The clinical diagnosis of heart disorders relies heavily on electrocardiograms (ECGs). Numerous abnormalities in heart are being identified with a record of heart signal throughout intervals. This paper presents a novel computational framework for detecting heart disorders by analyzing the ECG signals using machine learning technology. Monitoring and diagnosing ECGs signals in daily life are appearing recently due to an increase in healthcare equipment. Monitoring ECG signals is a crucial area of research because it enables early detection of catastrophic heart problems in people. Since conventional signal identification only considers one reference beat for identifying ECG signals, each individual's detection rate varies. In this paper, field-programmable gate array (FPGA) is employed to speed up ECG signal diagnosis and measure appropriate outcome to demonstrate that suggested ECG diagnosis algorithm is appropriate for hardware acceleration.

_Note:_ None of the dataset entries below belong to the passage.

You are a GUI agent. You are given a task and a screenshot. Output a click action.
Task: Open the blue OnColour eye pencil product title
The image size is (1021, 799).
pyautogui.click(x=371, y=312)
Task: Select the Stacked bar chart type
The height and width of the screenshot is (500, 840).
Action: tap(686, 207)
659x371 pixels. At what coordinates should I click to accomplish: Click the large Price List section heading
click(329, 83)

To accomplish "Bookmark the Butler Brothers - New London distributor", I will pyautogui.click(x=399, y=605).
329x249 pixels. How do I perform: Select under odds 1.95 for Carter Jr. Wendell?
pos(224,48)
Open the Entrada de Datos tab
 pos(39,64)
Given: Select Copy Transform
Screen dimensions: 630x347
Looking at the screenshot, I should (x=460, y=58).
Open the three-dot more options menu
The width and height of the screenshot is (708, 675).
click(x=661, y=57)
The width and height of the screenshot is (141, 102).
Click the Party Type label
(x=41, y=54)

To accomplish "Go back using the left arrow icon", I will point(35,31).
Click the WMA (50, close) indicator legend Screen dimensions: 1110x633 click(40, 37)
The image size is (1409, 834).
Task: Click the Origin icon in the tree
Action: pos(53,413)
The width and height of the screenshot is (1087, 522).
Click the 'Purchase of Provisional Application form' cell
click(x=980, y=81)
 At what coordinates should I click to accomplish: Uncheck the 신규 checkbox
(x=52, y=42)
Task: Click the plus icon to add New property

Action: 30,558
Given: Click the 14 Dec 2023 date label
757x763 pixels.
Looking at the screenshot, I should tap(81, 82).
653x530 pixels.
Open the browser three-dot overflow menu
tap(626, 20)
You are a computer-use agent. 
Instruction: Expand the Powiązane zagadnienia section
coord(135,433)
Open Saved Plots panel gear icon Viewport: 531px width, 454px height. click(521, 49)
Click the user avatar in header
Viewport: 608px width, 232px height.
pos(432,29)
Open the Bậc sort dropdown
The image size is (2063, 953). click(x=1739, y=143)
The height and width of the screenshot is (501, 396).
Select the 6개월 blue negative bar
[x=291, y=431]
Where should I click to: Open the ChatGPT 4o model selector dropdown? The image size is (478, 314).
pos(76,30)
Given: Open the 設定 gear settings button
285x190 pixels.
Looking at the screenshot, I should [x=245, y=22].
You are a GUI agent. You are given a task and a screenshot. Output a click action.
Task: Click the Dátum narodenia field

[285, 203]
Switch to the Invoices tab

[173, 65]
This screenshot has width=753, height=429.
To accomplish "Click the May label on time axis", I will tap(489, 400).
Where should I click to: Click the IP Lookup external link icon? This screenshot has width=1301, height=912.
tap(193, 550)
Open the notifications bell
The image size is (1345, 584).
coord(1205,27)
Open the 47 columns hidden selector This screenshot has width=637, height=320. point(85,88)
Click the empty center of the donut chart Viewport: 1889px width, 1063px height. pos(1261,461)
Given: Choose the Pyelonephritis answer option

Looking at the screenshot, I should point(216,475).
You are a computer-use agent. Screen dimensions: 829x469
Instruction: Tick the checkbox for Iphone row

The ECG diagnosis algorithm rapidly determine reference beats that change depending on person and analyze each person's signal executed at FPGA in real-time. In this paper, Noise removal from input ECG data set is performed by adaptive filter technique and base line wander is also removed. Machine learning in ECG classification is done by Artificial Neural Network (ANN) that allows to use less energy while still providing accurate classification. MATLAB software is employed to carry out this work and corresponding outputs are obtained for ECG classification.